Rewrite the records below, changing "Where should I click to" to "Where do I click to" everywhere it appears and keeping everything else the same.

*DATA FOR THIS EXERCISE:*
* * *

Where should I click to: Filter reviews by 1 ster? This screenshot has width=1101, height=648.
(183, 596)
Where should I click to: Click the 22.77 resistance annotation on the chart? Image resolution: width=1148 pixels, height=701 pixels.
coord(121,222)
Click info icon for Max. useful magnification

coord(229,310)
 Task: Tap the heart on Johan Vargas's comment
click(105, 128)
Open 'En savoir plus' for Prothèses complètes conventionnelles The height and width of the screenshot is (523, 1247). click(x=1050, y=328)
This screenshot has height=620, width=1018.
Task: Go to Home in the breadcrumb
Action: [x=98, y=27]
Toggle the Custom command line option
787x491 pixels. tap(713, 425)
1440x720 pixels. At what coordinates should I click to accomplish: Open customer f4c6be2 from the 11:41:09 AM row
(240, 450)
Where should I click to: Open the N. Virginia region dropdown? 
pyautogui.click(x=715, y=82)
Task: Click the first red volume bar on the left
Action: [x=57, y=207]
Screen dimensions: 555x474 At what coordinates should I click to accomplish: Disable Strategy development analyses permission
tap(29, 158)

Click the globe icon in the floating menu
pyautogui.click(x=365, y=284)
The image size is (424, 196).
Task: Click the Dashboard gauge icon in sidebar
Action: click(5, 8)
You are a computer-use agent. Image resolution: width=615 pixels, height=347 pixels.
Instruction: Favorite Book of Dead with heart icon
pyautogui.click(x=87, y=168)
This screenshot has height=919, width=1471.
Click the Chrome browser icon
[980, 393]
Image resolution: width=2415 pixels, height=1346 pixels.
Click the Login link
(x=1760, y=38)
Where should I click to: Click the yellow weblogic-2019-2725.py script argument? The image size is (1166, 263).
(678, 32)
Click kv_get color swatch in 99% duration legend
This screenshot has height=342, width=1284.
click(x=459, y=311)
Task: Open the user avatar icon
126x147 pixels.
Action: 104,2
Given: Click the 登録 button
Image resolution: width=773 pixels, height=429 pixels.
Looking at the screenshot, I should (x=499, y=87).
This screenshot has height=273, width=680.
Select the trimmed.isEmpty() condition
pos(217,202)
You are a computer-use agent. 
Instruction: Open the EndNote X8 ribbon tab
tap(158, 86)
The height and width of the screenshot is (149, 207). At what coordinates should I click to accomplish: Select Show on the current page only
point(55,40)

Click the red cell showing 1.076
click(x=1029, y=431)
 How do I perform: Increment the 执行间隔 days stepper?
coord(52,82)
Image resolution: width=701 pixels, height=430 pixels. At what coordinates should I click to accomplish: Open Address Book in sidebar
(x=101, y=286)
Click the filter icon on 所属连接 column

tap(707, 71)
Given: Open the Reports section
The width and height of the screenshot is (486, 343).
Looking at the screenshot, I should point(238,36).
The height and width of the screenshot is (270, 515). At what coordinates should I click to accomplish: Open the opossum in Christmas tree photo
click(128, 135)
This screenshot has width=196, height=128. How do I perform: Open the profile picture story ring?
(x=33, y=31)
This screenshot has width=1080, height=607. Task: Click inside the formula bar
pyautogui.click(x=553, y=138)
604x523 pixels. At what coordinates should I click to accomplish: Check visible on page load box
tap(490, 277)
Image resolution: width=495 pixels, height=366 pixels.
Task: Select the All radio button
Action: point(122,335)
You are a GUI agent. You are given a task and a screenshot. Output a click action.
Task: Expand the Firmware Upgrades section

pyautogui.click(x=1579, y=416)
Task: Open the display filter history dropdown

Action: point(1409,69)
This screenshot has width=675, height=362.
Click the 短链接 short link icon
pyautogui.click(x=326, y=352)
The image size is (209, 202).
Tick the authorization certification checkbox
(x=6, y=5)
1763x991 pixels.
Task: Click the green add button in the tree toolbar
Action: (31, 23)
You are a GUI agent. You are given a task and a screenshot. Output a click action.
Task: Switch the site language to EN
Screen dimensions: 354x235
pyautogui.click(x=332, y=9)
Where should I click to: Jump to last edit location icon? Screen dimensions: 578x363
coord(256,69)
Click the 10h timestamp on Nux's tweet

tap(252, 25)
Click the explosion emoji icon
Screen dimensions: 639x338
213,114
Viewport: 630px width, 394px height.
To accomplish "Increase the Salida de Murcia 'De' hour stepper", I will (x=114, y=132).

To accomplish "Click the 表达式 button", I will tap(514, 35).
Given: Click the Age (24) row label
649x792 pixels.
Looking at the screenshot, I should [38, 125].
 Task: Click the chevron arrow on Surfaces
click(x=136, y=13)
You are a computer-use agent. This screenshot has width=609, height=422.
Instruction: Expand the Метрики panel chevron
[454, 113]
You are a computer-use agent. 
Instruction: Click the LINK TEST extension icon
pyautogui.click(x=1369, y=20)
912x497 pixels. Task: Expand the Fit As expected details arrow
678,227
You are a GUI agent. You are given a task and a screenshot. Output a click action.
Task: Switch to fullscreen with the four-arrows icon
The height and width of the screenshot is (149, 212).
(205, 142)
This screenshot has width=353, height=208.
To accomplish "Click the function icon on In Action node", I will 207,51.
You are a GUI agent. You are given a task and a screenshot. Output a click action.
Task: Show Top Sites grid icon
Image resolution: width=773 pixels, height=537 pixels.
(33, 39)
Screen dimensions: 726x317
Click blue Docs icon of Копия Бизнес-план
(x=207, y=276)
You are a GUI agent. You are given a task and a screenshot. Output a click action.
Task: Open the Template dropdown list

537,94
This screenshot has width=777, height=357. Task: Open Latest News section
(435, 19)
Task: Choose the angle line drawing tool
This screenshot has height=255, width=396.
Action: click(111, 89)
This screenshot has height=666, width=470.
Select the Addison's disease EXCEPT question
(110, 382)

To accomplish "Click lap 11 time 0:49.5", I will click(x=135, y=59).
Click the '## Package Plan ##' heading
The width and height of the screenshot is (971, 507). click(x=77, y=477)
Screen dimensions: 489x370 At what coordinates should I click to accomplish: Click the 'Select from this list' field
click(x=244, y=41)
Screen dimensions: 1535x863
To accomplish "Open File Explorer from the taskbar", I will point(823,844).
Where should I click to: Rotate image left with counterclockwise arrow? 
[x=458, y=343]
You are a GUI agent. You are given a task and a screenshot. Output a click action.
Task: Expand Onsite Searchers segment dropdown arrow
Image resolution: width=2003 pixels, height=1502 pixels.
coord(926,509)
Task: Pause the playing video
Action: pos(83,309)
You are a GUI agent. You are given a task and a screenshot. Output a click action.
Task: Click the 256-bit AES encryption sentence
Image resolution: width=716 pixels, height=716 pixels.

* * *

*WRITTEN RESPONSE:*
Where do I click to: Filter reviews by 1 ster? This screenshot has width=1101, height=648.
(183, 596)
Where do I click to: Click the 22.77 resistance annotation on the chart? Image resolution: width=1148 pixels, height=701 pixels.
coord(121,222)
Click info icon for Max. useful magnification

coord(229,310)
 Task: Tap the heart on Johan Vargas's comment
click(105, 128)
Open 'En savoir plus' for Prothèses complètes conventionnelles The height and width of the screenshot is (523, 1247). click(x=1050, y=328)
This screenshot has height=620, width=1018.
Task: Go to Home in the breadcrumb
Action: [x=98, y=27]
Toggle the Custom command line option
787x491 pixels. tap(713, 425)
1440x720 pixels. At what coordinates should I click to accomplish: Open customer f4c6be2 from the 11:41:09 AM row
(240, 450)
Where do I click to: Open the N. Virginia region dropdown? 
pyautogui.click(x=715, y=82)
Task: Click the first red volume bar on the left
Action: [x=57, y=207]
Screen dimensions: 555x474 At what coordinates should I click to accomplish: Disable Strategy development analyses permission
tap(29, 158)

Click the globe icon in the floating menu
pyautogui.click(x=365, y=284)
The image size is (424, 196).
Task: Click the Dashboard gauge icon in sidebar
Action: click(5, 8)
You are a computer-use agent. Image resolution: width=615 pixels, height=347 pixels.
Instruction: Favorite Book of Dead with heart icon
pyautogui.click(x=87, y=168)
This screenshot has height=919, width=1471.
Click the Chrome browser icon
[980, 393]
Image resolution: width=2415 pixels, height=1346 pixels.
Click the Login link
(x=1760, y=38)
Where do I click to: Click the yellow weblogic-2019-2725.py script argument? The image size is (1166, 263).
(678, 32)
Click kv_get color swatch in 99% duration legend
This screenshot has height=342, width=1284.
click(x=459, y=311)
Task: Open the user avatar icon
126x147 pixels.
Action: 104,2
Given: Click the 登録 button
Image resolution: width=773 pixels, height=429 pixels.
Looking at the screenshot, I should (x=499, y=87).
This screenshot has height=273, width=680.
Select the trimmed.isEmpty() condition
pos(217,202)
You are a computer-use agent. 
Instruction: Open the EndNote X8 ribbon tab
tap(158, 86)
The height and width of the screenshot is (149, 207). At what coordinates should I click to accomplish: Select Show on the current page only
point(55,40)

Click the red cell showing 1.076
click(x=1029, y=431)
 How do I perform: Increment the 执行间隔 days stepper?
coord(52,82)
Image resolution: width=701 pixels, height=430 pixels. At what coordinates should I click to accomplish: Open Address Book in sidebar
(x=101, y=286)
Click the filter icon on 所属连接 column

tap(707, 71)
Given: Open the Reports section
The width and height of the screenshot is (486, 343).
Looking at the screenshot, I should point(238,36).
The height and width of the screenshot is (270, 515). At what coordinates should I click to accomplish: Open the opossum in Christmas tree photo
click(128, 135)
This screenshot has width=196, height=128. How do I perform: Open the profile picture story ring?
(x=33, y=31)
This screenshot has width=1080, height=607. Task: Click inside the formula bar
pyautogui.click(x=553, y=138)
604x523 pixels. At what coordinates should I click to accomplish: Check visible on page load box
tap(490, 277)
Image resolution: width=495 pixels, height=366 pixels.
Task: Select the All radio button
Action: point(122,335)
You are a GUI agent. You are given a task and a screenshot. Output a click action.
Task: Expand the Firmware Upgrades section

pyautogui.click(x=1579, y=416)
Task: Open the display filter history dropdown

Action: point(1409,69)
This screenshot has width=675, height=362.
Click the 短链接 short link icon
pyautogui.click(x=326, y=352)
The image size is (209, 202).
Tick the authorization certification checkbox
(x=6, y=5)
1763x991 pixels.
Task: Click the green add button in the tree toolbar
Action: (31, 23)
You are a GUI agent. You are given a task and a screenshot. Output a click action.
Task: Switch the site language to EN
Screen dimensions: 354x235
pyautogui.click(x=332, y=9)
Where do I click to: Jump to last edit location icon? Screen dimensions: 578x363
coord(256,69)
Click the 10h timestamp on Nux's tweet

tap(252, 25)
Click the explosion emoji icon
Screen dimensions: 639x338
213,114
Viewport: 630px width, 394px height.
To accomplish "Increase the Salida de Murcia 'De' hour stepper", I will (x=114, y=132).

To accomplish "Click the 表达式 button", I will tap(514, 35).
Given: Click the Age (24) row label
649x792 pixels.
Looking at the screenshot, I should [38, 125].
 Task: Click the chevron arrow on Surfaces
click(x=136, y=13)
You are a computer-use agent. This screenshot has width=609, height=422.
Instruction: Expand the Метрики panel chevron
[454, 113]
You are a computer-use agent. 
Instruction: Click the LINK TEST extension icon
pyautogui.click(x=1369, y=20)
912x497 pixels. Task: Expand the Fit As expected details arrow
678,227
You are a GUI agent. You are given a task and a screenshot. Output a click action.
Task: Switch to fullscreen with the four-arrows icon
The height and width of the screenshot is (149, 212).
(205, 142)
This screenshot has width=353, height=208.
To accomplish "Click the function icon on In Action node", I will 207,51.
You are a GUI agent. You are given a task and a screenshot. Output a click action.
Task: Show Top Sites grid icon
Image resolution: width=773 pixels, height=537 pixels.
(33, 39)
Screen dimensions: 726x317
Click blue Docs icon of Копия Бизнес-план
(x=207, y=276)
You are a GUI agent. You are given a task and a screenshot. Output a click action.
Task: Open the Template dropdown list

537,94
This screenshot has width=777, height=357. Task: Open Latest News section
(435, 19)
Task: Choose the angle line drawing tool
This screenshot has height=255, width=396.
Action: click(111, 89)
This screenshot has height=666, width=470.
Select the Addison's disease EXCEPT question
(110, 382)

To accomplish "Click lap 11 time 0:49.5", I will click(x=135, y=59).
Click the '## Package Plan ##' heading
The width and height of the screenshot is (971, 507). click(x=77, y=477)
Screen dimensions: 489x370 At what coordinates should I click to accomplish: Click the 'Select from this list' field
click(x=244, y=41)
Screen dimensions: 1535x863
To accomplish "Open File Explorer from the taskbar", I will point(823,844).
Where do I click to: Rotate image left with counterclockwise arrow? 
[x=458, y=343]
You are a GUI agent. You are given a task and a screenshot. Output a click action.
Task: Expand Onsite Searchers segment dropdown arrow
Image resolution: width=2003 pixels, height=1502 pixels.
coord(926,509)
Task: Pause the playing video
Action: pos(83,309)
You are a GUI agent. You are given a task and a screenshot. Output a click action.
Task: Click the 256-bit AES encryption sentence
Image resolution: width=716 pixels, height=716 pixels.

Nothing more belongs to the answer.